Primary Submission Category: Heterogeneous Treatment Effects
Combining Observational and Experimental Data to Learn Interpretable Subgroups with Heterogeneous Treatment Effects
Authors: Rahul Ladhania, Amelia Haviland,
Presenting Author: Rahul Ladhania*
In this paper, we propose and evaluate a two study approach to combine large “noisy” observational data with “clean” smaller experimental data to learn interpretable population subgroups with heterogeneous treatment effects. In the first study, we use an observational dataset, potentially with unobserved confounding, to identify sub-groups exhibiting the most distinctive treatment-outcome relationships. Our method employs a non-parametric approach, validated through a three-stage sample-splitting process to minimize overfitting and to ensure robustness. While Study 1 reduces noise, it remains susceptible to bias from unobserved confounding.
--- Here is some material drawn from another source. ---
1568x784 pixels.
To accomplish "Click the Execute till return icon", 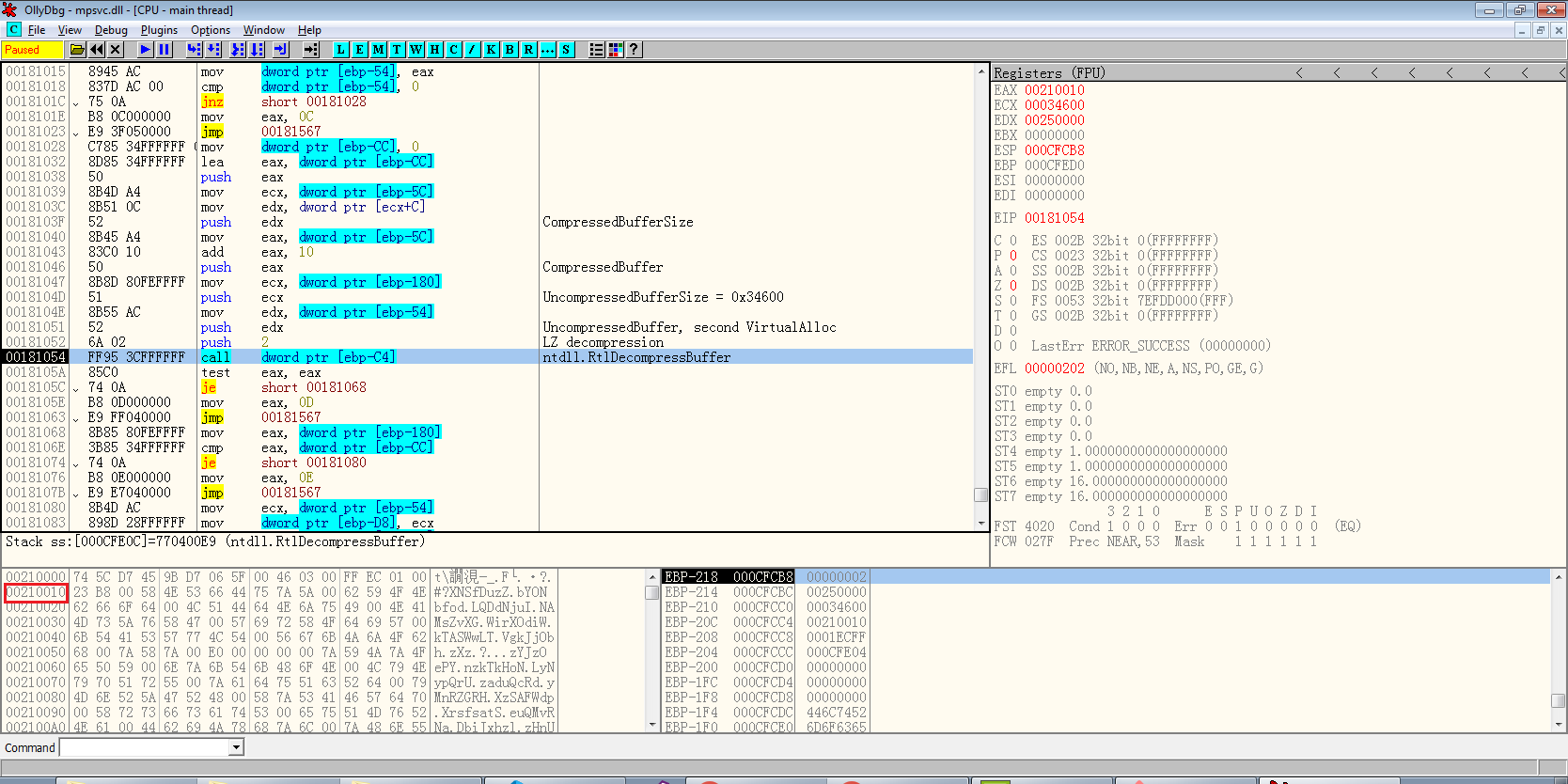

Study 2 leverages an experimental design, applying the sub-group definitions learned in Study 1 to estimate treatment effects within each group, thereby testing the causal hypotheses generated in Study 1. We demonstrate the strengths and limitations of our approach through a simulation setting which varies the degree and direction of unobserved confounding. Additionally, we apply our method to data from the Women’s Health Initiative, a landmark 1991 study investigating the health effects of hormone replacement therapy on postmenopausal women.